## Naive Bayes:

Based on **Bayes Theorem**, Naive Bayes methods are probabilistic models which are used for classification. They are highly useful when dimensionality of the dataset is high.

### Bayes Theorem:

\begin{align}P(A|B) = \frac{P(B|A) * P(A)}{P(B)}\end{align}

Using **Bayes Theorem**, we can find the probability of an *event A* occurring, given that an *event B* has already occurred. Here, we consider a “*naive*” assumption that *events A and B* are **independent of each other**. This assumption is held for all feature vectors that we consider.

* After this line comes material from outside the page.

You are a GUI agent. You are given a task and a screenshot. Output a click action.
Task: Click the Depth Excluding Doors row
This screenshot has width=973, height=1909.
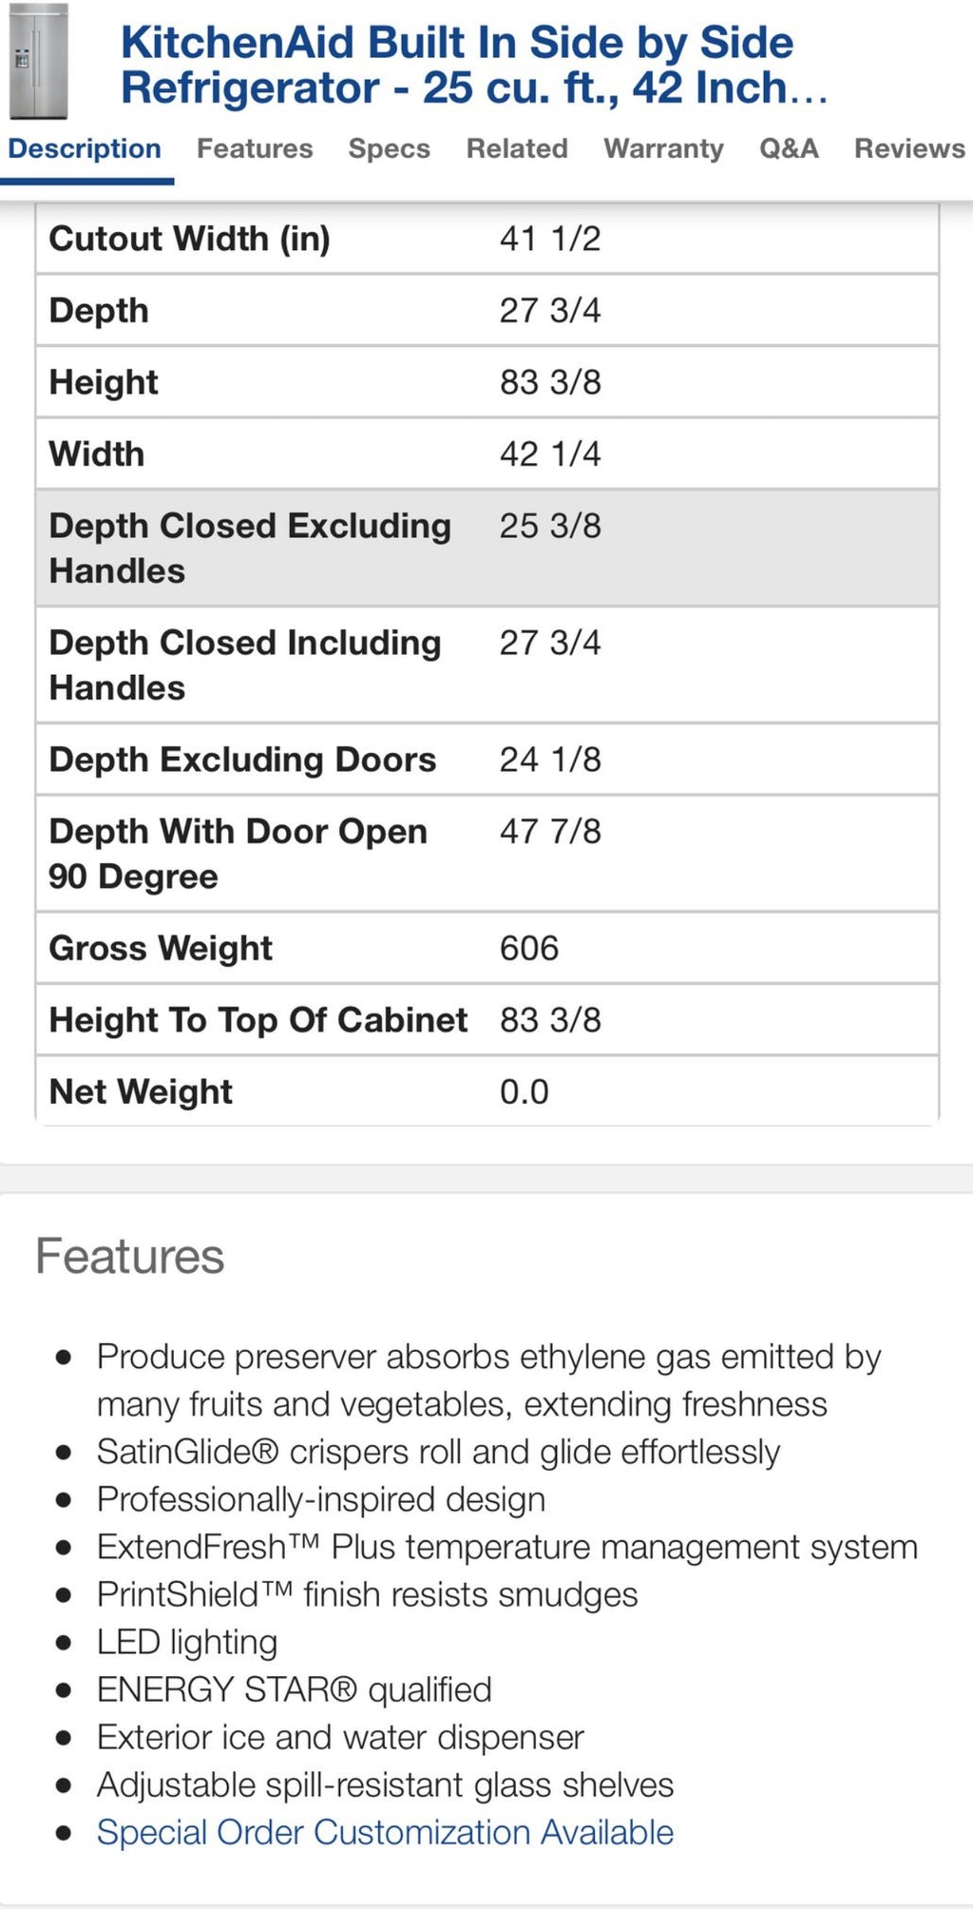click(487, 760)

So to calculate the probability of a given **variable** *y*, where we are provided with **feature vectors** *x _{1} *to

*x*, the Bayes Theorem can be applied as:

_{n}\begin{align}P(y|x_1, x_2,.., x_n) = \frac{P(x_1, x_2,.., x_n | y) * P(y)}{P(x_1, x_2,.., x_n)}\end{align}

Depending upon the type of data we have, we can apply the following Theorem:

- Gaussian Naive Bayes
- Multinomial Naive Bayes (for multinomial data)
- Complement Naive Bayes (for imbalance multinomial data)
- Bernoulli Naive Bayes (for boolean-valued data)
- Categorical Naive Bayes (for categorically distributed data)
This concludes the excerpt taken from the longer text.